▸ Exercise instructions
Return only the lines from the top of the material through the line marked by "[Powered by Wordpress] (785, 1197)", unaltered.

********************

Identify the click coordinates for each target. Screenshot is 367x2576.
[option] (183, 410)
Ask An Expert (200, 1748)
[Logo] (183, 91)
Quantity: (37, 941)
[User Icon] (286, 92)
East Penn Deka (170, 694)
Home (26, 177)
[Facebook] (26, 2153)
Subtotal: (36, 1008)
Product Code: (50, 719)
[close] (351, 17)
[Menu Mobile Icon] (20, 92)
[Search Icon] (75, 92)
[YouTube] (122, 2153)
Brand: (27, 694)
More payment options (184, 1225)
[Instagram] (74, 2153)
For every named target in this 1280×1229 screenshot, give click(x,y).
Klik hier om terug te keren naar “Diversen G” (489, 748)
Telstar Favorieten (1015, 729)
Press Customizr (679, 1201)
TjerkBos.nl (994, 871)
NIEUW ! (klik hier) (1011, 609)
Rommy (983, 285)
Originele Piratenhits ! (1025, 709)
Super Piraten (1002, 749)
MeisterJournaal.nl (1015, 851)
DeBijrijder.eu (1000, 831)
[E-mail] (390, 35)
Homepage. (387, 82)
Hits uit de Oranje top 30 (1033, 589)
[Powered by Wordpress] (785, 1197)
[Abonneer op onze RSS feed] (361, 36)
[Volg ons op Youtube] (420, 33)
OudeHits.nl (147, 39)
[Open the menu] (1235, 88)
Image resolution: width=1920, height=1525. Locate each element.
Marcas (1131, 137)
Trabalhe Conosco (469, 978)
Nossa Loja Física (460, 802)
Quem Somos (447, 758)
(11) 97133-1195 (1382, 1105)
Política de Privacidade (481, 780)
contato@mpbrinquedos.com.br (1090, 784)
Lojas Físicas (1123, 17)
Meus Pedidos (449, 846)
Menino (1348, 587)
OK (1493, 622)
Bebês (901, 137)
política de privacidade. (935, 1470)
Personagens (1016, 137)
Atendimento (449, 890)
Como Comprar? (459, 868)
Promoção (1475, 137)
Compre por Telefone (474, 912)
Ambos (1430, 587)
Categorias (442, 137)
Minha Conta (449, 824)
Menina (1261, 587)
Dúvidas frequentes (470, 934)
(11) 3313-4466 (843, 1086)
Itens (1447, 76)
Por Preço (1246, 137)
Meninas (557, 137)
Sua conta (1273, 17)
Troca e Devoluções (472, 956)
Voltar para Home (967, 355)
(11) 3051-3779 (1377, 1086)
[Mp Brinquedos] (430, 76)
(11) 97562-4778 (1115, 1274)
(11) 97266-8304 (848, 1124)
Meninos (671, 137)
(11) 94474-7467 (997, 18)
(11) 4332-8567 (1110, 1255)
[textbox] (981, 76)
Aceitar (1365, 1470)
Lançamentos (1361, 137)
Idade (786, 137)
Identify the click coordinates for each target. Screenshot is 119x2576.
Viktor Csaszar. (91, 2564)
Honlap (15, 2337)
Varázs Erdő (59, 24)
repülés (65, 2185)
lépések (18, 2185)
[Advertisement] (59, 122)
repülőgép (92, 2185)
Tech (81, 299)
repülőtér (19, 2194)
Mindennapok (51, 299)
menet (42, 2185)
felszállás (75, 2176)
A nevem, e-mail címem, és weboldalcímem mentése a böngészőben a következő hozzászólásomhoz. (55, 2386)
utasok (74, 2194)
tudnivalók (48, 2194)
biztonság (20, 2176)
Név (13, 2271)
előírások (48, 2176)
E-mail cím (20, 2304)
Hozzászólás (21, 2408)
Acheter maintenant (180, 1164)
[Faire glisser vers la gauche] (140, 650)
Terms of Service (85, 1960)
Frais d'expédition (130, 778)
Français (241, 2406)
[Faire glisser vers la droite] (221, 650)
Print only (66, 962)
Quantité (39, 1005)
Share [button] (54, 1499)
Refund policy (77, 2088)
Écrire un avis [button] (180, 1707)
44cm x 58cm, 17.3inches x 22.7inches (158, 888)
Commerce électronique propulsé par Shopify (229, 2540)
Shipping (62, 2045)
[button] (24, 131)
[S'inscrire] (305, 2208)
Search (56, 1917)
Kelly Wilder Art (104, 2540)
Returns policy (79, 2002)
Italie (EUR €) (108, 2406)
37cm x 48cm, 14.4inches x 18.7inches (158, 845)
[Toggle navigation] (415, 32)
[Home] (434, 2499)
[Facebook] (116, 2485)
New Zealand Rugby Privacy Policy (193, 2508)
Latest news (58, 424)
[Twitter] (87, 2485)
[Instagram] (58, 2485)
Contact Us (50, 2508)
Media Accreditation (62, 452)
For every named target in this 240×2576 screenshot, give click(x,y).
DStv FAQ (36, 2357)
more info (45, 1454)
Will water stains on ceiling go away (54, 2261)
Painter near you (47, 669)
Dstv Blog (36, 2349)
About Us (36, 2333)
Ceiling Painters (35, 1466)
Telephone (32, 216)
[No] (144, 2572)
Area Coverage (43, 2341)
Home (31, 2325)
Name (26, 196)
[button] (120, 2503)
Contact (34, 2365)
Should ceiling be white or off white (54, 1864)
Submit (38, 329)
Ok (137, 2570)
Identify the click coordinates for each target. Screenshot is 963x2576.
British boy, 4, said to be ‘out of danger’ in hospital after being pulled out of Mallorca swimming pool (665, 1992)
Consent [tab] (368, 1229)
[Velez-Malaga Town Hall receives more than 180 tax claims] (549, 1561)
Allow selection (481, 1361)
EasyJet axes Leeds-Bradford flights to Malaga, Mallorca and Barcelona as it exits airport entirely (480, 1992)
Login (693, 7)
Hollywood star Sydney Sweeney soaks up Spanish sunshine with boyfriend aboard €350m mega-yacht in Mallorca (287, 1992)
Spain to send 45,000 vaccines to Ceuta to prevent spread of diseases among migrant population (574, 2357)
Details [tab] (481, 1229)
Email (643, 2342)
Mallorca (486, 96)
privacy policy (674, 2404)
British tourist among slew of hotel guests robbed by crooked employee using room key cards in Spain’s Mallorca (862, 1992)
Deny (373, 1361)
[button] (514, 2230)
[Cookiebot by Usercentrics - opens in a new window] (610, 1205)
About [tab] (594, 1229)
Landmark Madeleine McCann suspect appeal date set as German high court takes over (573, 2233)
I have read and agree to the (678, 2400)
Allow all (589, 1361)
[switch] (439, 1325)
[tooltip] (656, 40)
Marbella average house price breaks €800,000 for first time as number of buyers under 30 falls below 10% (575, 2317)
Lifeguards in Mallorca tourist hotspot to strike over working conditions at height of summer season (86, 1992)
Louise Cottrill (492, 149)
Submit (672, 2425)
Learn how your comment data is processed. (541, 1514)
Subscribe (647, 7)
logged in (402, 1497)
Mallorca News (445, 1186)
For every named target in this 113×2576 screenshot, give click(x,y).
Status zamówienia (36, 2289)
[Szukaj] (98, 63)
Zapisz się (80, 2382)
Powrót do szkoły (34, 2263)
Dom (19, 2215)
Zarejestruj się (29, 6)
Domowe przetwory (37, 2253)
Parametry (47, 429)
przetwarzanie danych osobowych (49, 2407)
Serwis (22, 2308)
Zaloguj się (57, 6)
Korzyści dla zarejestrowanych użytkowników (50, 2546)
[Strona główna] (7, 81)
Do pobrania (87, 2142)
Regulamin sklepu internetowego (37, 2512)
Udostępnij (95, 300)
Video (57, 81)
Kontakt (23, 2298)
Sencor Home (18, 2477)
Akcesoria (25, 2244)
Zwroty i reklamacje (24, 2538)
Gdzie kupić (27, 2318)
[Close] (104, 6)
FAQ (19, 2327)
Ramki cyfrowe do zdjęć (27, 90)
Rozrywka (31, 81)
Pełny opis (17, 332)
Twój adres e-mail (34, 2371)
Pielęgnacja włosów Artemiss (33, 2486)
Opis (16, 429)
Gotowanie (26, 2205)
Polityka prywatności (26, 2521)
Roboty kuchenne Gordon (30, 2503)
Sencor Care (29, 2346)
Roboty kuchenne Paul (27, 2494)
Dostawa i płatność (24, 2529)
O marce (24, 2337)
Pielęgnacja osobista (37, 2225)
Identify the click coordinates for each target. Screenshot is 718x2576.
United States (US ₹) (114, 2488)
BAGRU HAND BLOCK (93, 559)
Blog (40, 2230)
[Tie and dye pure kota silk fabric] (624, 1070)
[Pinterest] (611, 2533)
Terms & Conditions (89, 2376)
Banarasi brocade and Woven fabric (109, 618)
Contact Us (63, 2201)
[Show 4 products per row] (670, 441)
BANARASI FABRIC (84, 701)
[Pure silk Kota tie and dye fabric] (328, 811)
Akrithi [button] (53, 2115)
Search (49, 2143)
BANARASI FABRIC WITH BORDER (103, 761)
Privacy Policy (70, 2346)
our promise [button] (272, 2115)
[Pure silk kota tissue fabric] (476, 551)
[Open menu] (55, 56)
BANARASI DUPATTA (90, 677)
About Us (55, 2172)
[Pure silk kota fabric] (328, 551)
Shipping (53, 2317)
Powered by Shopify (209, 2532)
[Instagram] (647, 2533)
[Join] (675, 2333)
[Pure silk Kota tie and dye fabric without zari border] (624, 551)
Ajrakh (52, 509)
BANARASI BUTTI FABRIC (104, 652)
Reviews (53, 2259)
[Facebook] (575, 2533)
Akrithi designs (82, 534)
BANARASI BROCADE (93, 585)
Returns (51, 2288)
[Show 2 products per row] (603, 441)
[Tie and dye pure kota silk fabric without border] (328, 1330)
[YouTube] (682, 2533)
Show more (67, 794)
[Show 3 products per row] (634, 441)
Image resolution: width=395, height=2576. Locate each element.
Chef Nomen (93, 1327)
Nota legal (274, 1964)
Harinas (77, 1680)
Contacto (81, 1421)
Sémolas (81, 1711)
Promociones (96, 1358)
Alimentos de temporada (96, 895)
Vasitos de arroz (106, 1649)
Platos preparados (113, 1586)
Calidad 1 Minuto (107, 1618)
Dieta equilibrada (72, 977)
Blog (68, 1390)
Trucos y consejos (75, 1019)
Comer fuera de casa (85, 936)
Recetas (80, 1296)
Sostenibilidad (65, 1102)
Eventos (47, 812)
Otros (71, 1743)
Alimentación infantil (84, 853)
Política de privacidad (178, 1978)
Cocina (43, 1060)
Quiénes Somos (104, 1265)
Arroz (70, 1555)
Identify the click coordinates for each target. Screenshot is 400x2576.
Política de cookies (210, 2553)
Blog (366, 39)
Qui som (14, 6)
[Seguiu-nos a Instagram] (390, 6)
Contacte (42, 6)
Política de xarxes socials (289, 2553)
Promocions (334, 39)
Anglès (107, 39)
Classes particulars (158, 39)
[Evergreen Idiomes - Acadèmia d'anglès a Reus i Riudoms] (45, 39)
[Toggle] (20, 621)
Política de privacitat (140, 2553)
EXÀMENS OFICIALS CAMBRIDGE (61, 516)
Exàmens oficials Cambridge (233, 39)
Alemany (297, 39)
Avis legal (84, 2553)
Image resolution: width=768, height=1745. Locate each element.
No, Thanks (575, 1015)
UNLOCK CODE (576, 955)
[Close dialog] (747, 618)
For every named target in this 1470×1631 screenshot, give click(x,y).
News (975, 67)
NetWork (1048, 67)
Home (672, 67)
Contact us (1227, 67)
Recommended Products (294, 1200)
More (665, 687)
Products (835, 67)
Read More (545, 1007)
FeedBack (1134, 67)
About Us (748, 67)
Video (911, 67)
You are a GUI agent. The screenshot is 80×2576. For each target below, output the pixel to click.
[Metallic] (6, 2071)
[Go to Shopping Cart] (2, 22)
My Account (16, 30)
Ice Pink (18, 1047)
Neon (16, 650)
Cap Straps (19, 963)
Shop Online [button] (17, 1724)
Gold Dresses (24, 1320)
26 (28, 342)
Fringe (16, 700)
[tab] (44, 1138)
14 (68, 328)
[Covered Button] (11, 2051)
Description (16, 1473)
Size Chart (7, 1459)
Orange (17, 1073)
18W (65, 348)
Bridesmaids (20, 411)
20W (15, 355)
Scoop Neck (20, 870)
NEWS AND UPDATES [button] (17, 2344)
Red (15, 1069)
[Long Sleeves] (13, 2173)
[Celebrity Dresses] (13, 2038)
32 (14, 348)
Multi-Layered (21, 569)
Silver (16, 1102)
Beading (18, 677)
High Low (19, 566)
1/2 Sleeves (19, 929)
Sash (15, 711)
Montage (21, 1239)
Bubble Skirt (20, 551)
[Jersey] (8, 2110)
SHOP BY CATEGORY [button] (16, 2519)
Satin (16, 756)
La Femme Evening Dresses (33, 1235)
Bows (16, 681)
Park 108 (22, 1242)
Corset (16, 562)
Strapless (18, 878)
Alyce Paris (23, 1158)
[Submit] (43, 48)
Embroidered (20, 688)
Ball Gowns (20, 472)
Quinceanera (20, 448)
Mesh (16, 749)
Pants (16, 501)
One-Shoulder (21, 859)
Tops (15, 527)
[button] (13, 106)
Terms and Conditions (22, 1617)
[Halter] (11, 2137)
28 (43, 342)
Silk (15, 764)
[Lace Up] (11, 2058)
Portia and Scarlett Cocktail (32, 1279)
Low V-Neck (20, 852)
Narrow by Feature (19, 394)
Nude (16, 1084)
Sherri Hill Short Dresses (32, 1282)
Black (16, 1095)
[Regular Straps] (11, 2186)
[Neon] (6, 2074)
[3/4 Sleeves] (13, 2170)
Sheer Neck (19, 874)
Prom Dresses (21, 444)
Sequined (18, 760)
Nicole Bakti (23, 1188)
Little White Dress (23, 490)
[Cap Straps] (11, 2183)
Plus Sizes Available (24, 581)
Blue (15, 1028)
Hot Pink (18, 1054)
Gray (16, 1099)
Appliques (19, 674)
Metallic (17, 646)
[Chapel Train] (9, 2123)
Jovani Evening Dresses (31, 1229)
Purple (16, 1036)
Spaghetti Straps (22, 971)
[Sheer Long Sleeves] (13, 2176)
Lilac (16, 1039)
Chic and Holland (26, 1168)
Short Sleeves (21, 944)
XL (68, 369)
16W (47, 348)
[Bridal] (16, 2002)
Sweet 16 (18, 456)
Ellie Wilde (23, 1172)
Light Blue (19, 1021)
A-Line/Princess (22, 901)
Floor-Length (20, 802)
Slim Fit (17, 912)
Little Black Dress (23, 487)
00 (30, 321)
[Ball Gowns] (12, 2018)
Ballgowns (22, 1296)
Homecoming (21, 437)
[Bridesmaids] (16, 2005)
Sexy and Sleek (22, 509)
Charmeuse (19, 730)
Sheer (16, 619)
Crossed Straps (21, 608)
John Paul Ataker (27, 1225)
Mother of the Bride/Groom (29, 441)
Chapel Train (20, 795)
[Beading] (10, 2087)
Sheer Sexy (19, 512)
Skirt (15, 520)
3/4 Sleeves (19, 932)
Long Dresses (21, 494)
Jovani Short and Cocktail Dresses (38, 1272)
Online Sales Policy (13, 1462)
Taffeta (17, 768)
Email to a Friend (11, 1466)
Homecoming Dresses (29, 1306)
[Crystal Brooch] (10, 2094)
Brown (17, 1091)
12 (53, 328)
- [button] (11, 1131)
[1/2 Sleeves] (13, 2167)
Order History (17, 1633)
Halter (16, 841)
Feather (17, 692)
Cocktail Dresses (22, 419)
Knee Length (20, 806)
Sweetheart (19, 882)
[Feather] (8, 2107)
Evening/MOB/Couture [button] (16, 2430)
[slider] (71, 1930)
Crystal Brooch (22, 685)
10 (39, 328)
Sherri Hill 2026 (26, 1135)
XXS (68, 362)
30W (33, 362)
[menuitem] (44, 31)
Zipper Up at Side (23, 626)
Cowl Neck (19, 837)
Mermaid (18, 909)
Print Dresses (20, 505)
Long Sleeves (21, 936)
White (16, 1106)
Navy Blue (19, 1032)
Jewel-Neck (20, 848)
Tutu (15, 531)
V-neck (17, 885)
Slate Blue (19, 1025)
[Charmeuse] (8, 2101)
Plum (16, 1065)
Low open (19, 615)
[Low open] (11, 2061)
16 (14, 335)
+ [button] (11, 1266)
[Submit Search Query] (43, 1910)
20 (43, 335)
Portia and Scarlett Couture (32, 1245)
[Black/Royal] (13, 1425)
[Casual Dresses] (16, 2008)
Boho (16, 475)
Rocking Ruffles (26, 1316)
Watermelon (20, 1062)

********************

▸ Result
Identify the click coordinates for each target. Screenshot is 367x2576.
[option] (183, 410)
Ask An Expert (200, 1748)
[Logo] (183, 91)
Quantity: (37, 941)
[User Icon] (286, 92)
East Penn Deka (170, 694)
Home (26, 177)
[Facebook] (26, 2153)
Subtotal: (36, 1008)
Product Code: (50, 719)
[close] (351, 17)
[Menu Mobile Icon] (20, 92)
[Search Icon] (75, 92)
[YouTube] (122, 2153)
Brand: (27, 694)
More payment options (184, 1225)
[Instagram] (74, 2153)
For every named target in this 1280×1229 screenshot, give click(x,y).
Klik hier om terug te keren naar “Diversen G” (489, 748)
Telstar Favorieten (1015, 729)
Press Customizr (679, 1201)
TjerkBos.nl (994, 871)
NIEUW ! (klik hier) (1011, 609)
Rommy (983, 285)
Originele Piratenhits ! (1025, 709)
Super Piraten (1002, 749)
MeisterJournaal.nl (1015, 851)
DeBijrijder.eu (1000, 831)
[E-mail] (390, 35)
Homepage. (387, 82)
Hits uit de Oranje top 30 (1033, 589)
[Powered by Wordpress] (785, 1197)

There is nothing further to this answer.